The name of Antonio Carmona is indissolubly linked to that of Ketama, although he isn't one of its founding members. He is the singer and leader or, at the very least, the most visible element of the band. He has also been considered one of the best percussionists in the country. He has been the main divulger of the Peruvian cajón, which was introduced into flamenco by the Brazilian percussionist Rubem Dantas.
He is one of the leading representatives of new flamenco, or of the fusion of flamenco with other genres, a style that he has mainly developed within the ranks of Ketama. However, before reaching this level of crossbreeding, he was already a deep connoisseur of pure flamenco, due to his origins: he is the son of Juan el Habichuela. On some occasions he has expressed the need to return to their roots.
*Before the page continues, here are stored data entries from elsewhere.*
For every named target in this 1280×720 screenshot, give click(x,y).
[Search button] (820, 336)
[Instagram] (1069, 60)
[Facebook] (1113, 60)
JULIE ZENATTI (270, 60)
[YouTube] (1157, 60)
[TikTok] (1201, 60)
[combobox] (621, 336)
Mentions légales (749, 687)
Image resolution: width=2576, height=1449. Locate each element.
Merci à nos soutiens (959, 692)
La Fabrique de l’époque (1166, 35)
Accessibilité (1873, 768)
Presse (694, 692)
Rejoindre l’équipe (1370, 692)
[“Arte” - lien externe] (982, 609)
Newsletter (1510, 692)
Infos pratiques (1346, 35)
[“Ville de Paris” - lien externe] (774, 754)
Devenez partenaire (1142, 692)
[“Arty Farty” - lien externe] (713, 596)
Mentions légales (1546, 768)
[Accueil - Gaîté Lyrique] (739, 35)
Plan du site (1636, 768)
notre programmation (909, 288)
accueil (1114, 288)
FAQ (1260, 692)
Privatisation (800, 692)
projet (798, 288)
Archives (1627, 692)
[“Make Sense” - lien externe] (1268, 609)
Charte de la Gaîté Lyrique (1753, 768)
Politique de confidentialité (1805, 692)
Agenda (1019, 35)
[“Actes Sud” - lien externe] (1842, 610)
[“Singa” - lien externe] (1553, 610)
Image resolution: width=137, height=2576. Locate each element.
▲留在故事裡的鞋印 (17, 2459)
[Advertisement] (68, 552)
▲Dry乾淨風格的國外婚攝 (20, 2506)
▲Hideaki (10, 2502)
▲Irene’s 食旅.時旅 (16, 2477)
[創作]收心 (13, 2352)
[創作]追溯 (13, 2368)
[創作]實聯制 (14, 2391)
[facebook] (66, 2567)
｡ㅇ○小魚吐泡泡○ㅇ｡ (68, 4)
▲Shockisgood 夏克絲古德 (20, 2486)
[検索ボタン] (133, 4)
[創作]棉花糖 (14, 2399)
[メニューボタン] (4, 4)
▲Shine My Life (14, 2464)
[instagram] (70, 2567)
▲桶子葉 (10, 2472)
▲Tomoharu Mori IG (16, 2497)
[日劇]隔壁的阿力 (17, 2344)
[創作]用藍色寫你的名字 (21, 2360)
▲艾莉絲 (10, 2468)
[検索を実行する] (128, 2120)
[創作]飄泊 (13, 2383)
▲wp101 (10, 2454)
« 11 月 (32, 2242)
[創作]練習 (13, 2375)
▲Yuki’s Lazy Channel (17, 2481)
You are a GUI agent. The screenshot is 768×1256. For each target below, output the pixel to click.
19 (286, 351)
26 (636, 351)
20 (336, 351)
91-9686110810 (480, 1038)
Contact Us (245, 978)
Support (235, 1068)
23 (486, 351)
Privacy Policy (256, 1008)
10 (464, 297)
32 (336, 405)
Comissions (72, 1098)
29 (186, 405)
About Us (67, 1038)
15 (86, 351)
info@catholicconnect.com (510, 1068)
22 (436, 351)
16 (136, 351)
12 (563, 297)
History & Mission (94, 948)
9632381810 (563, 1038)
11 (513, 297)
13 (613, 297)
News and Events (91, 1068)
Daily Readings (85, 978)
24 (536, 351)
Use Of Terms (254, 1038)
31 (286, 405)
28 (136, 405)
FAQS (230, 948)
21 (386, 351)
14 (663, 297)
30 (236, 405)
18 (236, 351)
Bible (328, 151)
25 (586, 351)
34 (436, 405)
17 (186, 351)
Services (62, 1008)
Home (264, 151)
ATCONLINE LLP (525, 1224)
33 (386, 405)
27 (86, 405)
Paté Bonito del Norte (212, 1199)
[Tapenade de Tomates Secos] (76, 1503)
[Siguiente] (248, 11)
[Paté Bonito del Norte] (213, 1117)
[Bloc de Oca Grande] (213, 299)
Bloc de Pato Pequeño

He has also taken his first steps in cinema. Antonio Carmona appeared in the picture "Gitano" (2000), in which he shared the shoot with Joaquín Cortés, Pilar Bardem and Laetitia Casta. Alongside the Portuguese actress María de Medeiros, he was one of the protagonists of the film "Go for Gold!" (1997), which was backed by Wim Wenders and directed by Lucien Segura. He also appeared in "Berlín Blues" by Ricardo Franco.
After the break-up of Ketama, the band to which his career was tied for over 20 years, Antonio Carmona has embarked upon his solo career with the album "Vengo venenoso".